[Start of Attachment]

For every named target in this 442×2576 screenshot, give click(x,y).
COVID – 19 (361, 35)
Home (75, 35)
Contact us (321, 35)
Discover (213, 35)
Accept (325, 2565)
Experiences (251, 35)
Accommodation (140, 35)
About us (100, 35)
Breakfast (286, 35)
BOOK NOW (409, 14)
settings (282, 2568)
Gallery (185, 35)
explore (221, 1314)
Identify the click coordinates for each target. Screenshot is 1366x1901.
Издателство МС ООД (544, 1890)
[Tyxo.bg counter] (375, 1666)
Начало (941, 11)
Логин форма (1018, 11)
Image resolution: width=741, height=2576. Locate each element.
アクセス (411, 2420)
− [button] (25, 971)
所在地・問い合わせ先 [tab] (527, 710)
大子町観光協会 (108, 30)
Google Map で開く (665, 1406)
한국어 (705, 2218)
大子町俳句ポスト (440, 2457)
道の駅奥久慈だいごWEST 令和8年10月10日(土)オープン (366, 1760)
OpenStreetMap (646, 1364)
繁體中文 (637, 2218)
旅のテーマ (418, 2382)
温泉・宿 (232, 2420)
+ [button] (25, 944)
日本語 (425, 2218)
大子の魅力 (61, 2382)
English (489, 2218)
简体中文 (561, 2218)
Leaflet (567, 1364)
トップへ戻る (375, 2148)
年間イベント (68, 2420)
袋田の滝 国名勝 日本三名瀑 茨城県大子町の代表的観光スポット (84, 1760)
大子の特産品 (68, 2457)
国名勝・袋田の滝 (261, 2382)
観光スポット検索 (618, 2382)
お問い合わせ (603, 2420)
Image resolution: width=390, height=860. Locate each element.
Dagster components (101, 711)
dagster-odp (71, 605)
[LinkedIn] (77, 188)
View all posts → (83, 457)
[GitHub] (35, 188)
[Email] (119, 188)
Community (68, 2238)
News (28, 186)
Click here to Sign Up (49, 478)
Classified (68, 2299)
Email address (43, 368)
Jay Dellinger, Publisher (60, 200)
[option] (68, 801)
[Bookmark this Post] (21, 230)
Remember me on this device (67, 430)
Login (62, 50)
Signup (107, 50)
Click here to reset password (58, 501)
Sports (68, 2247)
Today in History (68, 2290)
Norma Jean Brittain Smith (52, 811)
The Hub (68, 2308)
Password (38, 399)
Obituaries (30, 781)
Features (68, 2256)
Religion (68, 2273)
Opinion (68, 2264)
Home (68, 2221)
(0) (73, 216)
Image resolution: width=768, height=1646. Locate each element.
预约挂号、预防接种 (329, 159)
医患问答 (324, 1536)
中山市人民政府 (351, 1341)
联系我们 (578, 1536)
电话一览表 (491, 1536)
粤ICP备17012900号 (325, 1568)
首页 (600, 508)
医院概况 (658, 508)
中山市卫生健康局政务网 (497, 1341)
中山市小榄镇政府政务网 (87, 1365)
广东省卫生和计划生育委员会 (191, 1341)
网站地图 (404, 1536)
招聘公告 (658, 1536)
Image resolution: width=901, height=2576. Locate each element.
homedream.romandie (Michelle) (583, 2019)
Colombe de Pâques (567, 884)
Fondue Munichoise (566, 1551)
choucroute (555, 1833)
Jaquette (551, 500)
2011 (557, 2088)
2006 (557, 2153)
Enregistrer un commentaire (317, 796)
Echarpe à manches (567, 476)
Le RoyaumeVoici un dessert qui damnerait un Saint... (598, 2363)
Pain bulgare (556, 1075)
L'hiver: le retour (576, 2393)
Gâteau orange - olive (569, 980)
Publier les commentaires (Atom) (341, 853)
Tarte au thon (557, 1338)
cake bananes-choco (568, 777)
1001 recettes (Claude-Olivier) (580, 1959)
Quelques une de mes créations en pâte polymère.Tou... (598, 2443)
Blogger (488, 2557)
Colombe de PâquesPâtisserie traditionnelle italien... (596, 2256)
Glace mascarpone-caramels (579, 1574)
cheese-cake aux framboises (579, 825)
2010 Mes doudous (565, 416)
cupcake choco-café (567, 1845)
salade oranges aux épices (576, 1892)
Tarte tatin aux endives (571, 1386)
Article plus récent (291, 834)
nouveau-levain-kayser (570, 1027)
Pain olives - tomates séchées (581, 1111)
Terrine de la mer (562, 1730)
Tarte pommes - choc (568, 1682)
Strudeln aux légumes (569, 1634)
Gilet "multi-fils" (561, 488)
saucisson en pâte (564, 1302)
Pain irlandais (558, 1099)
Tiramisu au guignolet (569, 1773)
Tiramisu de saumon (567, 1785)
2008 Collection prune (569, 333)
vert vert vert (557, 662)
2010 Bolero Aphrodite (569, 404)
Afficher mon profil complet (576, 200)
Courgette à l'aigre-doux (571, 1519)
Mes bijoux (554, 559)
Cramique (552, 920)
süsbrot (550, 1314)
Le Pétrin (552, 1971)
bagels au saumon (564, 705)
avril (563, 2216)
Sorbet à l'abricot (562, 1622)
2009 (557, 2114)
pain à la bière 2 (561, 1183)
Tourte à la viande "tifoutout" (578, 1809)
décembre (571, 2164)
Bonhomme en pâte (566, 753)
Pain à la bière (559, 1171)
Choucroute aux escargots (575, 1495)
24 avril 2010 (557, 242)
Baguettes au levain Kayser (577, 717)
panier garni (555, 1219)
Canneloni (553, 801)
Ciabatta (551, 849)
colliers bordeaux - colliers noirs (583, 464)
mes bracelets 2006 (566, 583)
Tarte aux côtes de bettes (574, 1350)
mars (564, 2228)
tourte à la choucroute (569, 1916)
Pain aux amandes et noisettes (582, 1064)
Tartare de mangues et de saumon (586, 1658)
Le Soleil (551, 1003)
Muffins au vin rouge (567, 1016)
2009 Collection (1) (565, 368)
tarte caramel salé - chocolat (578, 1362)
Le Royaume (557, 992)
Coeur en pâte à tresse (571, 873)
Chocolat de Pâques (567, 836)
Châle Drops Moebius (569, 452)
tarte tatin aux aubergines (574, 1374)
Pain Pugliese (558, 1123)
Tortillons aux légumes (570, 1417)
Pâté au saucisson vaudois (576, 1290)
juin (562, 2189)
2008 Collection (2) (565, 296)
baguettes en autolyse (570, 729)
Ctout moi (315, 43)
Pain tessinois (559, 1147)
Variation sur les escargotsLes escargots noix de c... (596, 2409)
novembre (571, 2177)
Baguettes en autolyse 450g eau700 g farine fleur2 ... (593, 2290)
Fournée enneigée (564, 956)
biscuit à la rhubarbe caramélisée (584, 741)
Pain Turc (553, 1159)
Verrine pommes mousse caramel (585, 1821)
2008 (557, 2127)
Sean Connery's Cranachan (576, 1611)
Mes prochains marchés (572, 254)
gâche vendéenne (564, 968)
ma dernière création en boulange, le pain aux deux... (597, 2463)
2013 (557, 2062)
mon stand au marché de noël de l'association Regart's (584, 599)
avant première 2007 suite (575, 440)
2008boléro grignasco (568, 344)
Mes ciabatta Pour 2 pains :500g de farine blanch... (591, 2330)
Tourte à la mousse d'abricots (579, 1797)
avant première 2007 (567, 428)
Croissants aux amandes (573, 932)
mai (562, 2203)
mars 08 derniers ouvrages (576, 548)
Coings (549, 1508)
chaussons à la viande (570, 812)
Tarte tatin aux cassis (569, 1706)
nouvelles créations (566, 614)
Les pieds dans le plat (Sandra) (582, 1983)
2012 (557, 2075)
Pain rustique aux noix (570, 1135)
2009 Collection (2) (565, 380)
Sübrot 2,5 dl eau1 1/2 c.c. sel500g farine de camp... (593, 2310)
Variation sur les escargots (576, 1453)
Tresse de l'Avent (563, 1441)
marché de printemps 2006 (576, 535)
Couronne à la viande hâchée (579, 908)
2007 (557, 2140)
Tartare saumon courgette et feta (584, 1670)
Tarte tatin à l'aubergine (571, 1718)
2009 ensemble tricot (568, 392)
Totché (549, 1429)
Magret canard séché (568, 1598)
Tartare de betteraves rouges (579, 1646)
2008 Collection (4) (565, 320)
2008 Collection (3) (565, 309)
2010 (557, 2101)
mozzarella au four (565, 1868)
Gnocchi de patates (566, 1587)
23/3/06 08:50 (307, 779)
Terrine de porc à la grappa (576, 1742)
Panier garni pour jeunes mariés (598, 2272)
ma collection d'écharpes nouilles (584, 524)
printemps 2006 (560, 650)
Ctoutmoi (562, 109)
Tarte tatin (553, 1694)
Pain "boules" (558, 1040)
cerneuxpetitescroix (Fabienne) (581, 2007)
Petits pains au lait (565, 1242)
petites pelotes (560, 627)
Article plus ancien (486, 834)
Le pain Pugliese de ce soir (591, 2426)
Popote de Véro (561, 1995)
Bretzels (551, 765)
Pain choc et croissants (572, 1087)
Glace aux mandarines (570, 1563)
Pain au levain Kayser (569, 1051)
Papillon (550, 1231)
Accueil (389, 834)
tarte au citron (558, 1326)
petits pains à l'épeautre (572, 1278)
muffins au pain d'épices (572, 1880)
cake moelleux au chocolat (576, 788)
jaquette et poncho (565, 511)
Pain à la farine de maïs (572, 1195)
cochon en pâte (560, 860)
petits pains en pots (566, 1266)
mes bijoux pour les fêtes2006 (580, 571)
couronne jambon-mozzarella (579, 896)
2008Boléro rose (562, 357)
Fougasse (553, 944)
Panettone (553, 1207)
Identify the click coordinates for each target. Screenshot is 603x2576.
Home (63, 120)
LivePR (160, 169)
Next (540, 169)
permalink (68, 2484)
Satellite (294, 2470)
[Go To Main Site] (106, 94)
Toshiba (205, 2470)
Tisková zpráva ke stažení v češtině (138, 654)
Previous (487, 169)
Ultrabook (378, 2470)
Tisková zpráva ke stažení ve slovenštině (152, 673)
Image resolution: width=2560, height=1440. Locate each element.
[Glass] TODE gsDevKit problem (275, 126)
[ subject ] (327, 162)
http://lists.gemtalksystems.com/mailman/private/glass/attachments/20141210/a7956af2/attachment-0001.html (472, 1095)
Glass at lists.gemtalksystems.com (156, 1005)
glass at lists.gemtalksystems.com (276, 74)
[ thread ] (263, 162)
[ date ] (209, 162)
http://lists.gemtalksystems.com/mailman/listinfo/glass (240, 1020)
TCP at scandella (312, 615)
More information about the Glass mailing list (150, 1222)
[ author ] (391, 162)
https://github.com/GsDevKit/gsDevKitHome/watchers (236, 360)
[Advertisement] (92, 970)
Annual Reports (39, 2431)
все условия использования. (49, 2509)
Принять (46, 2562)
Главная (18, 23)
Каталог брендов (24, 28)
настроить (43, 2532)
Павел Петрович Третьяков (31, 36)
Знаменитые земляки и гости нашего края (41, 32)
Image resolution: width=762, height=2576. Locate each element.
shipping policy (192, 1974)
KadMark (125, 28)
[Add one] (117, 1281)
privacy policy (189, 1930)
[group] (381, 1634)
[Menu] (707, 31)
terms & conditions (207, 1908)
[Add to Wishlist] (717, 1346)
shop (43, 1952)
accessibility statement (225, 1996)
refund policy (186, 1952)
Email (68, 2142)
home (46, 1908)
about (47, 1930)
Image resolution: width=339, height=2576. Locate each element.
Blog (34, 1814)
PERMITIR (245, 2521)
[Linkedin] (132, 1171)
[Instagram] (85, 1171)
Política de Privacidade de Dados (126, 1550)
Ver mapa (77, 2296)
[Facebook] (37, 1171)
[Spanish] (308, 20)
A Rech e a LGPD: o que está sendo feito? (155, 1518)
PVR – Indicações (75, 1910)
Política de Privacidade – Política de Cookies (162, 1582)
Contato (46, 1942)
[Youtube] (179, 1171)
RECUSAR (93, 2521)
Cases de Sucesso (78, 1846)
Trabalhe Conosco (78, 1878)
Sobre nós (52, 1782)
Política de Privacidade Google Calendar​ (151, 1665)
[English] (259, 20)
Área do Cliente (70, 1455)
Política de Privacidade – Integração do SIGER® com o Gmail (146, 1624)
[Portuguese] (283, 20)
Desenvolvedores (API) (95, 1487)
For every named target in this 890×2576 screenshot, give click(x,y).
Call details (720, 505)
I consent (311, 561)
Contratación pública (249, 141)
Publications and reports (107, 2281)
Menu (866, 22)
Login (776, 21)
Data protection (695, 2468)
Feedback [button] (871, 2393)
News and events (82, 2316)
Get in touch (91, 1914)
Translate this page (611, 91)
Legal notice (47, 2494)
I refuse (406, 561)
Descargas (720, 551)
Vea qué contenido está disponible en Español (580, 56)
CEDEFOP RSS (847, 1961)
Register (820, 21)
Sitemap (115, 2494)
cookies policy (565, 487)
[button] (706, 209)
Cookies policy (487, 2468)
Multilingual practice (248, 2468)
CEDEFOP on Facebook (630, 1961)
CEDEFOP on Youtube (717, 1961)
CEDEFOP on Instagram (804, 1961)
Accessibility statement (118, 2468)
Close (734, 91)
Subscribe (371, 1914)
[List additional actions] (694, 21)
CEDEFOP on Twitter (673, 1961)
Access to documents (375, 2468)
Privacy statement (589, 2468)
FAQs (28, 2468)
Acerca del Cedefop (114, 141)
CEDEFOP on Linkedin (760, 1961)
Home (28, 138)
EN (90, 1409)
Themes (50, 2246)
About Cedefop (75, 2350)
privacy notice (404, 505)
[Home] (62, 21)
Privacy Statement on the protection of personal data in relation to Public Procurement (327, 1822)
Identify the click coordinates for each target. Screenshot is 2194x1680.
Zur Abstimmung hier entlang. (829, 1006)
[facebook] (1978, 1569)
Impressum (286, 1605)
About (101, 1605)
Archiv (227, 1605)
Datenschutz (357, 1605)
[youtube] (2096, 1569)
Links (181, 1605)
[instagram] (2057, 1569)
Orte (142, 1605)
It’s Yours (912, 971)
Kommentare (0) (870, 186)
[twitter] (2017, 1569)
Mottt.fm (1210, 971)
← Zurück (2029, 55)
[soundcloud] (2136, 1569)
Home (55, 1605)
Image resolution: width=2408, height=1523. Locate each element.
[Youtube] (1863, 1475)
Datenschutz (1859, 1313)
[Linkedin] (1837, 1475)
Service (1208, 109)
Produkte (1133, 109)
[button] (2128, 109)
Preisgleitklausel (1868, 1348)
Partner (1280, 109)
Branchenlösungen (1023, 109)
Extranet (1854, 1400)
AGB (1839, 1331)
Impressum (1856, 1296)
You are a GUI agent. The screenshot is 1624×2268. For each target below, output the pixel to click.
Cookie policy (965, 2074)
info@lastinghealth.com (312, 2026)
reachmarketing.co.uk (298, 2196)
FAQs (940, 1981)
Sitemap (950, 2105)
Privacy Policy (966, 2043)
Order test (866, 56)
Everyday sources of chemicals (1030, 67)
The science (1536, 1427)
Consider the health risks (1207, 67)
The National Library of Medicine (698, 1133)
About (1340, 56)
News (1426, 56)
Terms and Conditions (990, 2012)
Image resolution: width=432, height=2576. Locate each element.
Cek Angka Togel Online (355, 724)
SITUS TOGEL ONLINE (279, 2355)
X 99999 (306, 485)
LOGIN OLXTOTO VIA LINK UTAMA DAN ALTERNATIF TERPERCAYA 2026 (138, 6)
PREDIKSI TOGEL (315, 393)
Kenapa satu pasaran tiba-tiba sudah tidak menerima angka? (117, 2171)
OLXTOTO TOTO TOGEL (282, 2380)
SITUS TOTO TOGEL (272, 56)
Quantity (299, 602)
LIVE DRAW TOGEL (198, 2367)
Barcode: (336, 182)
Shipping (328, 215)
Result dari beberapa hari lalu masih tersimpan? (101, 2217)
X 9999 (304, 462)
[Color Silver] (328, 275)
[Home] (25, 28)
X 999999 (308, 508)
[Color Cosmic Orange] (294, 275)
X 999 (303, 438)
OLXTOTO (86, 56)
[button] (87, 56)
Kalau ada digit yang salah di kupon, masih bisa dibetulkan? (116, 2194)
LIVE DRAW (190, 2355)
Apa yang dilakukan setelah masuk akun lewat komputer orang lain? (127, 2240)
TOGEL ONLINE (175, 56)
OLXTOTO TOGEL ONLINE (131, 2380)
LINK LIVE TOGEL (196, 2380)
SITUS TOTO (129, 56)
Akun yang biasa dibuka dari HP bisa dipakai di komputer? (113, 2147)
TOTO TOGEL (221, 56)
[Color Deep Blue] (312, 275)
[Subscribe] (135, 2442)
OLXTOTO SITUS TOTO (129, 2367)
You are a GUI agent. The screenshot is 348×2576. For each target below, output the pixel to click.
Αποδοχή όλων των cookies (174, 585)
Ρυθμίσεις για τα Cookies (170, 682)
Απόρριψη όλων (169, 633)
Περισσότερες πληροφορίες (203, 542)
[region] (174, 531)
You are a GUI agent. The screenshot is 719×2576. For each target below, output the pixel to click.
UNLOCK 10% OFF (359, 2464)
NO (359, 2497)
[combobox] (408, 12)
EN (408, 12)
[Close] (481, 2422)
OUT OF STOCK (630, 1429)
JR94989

[End of Attachment]

**WHAT THIS TASK INVOLVES:** Retype the entries above exactly, but only from the line containing "LIVE DRAW TOGEL (198, 2367)" through the line containing "OLXTOTO SITUS TOTO (129, 2367)", both included.

**TASK RESPONSE:**
LIVE DRAW TOGEL (198, 2367)
Barcode: (336, 182)
Shipping (328, 215)
Result dari beberapa hari lalu masih tersimpan? (101, 2217)
X 9999 (304, 462)
[Color Silver] (328, 275)
[Home] (25, 28)
X 999999 (308, 508)
[Color Cosmic Orange] (294, 275)
X 999 (303, 438)
OLXTOTO (86, 56)
[button] (87, 56)
Kalau ada digit yang salah di kupon, masih bisa dibetulkan? (116, 2194)
LIVE DRAW (190, 2355)
Apa yang dilakukan setelah masuk akun lewat komputer orang lain? (127, 2240)
TOGEL ONLINE (175, 56)
OLXTOTO TOGEL ONLINE (131, 2380)
LINK LIVE TOGEL (196, 2380)
SITUS TOTO (129, 56)
Akun yang biasa dibuka dari HP bisa dipakai di komputer? (113, 2147)
TOTO TOGEL (221, 56)
[Color Deep Blue] (312, 275)
[Subscribe] (135, 2442)
OLXTOTO SITUS TOTO (129, 2367)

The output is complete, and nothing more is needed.